In Mindcage potrebbero allora quasi coesistere due film: uno (quello autentico, quello “bello” - si fa per dire) è già avvenuto, sottratto al nostro sguardo, lasciato soltanto percepire, l’altro, al contrario, non è che una copia sbiadita, sciapa, priva di ogni tipo di mordente, suggestione e tensione. L’ideale del film di serial killer portato al parossismo semi-amatoriale, con una fotografia casalinga, green screen orripilanti ed un commento musicale didascalico e predigerito. Una brutta e slavata puntata di Criminal Minds (a richiamarlo, è pure il sottotitolo dell’edizione italiana) purtroppo dalle velleità, ambizioni e(d elementari) riferimenti fieramente cinematografici. O ancora, un bignamino di tutto quello che è stato questo sotto-filone, inserito in un contesto produttivo di fatto inesistente ed irrintracciabile, ed ambientato in una dimensione spazio-temporale avulsa da qualsiasi coordinata e appiglio.
Difatti, l’indagine intrapresa da quel detective di cui sopra e da una novellina fresca fresca di università (interpretata dalla Melissa Roxburgh dell’Arrowverse e di Manifest che, pur provandoci pure più del dovuto, non fa che assecondare il destino televisivo dell’operazione) sembra aver luogo in un palcoscenico immobile, polveroso, improvvisato, di fortuna, riciclato, quando non proprio trafugato, che attesta il più che plausibile capolinea delle potenzialità narrative, estetiche ed espressive di questo tipo di testi.
Magari il nostro è solo ed esclusivamente un tentativo di giustificare l’innocuità, la pigrizia e l’indolenza di una pellicola che, quando alfine tenta di prendere in contropiede il pubblico, buttandosi addirittura sul mentalismo, sulla possessione e sul paranormale, denuncia innanzitutto la propria ingenuità o, meglio, l’incapacità di dar vita ad una costruzione e ad una crescita equilibrata e sensata del twist e sfruttare un’eventuale consapevolezza e coscienza con egual assennatezza e competenza. E poi deve fare i conti con l’autosabotaggio che la già criticata inadeguatezza e la risibile ambiguità di un Martin Lawrence (anche produttore) ai minimi storici opera e sostiene dalla prima apparizione.

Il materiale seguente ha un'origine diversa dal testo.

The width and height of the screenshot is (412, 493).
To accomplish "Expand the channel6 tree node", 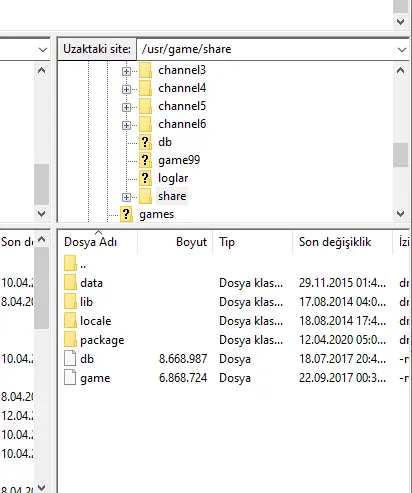I will [x=126, y=125].

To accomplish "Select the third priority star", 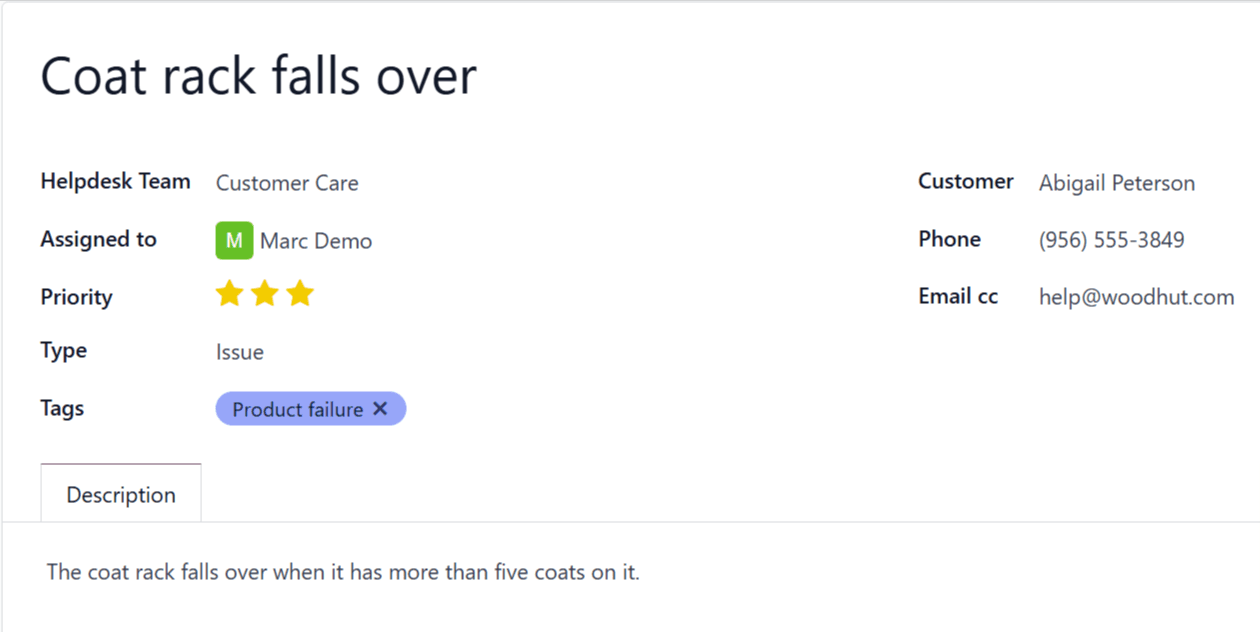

Resta soltanto il design degli angeli - per cui, come rivelano i titoli di testa, è servito un team preposto e dedicato -, i quali comunque sembrano legati a tutto fuorché all'immaginario, ai canoni e al definit(issim)o registro iconico del Rinascimento, di cui L'Artista parrebbe essere fervidamente appassionato.
E resta, indiscutibile, (la bravura di) John Malkovich che, intelligentemente accortosi della frivolezza e puerilità del tutto, la butta nella macchietta più assoluta, divertendosi in maniera spregiudicata a modificare le regole interpretative e caratteriali del proprio personaggio e - verrebbe da dire - a dimostrare l’inconsistenza dei suoi opposti filmici semplicemente credendo meglio nel nulla. Un nulla che, salvo la sua presenza sempre magnetica e, certe volte, salvifica, per chi scrive avrebbe potuto accomodarsi con disinvoltura nell’altrettanto effimera cella-catalogo-cestone dell’usato sicuro di una piattaforma qualunque.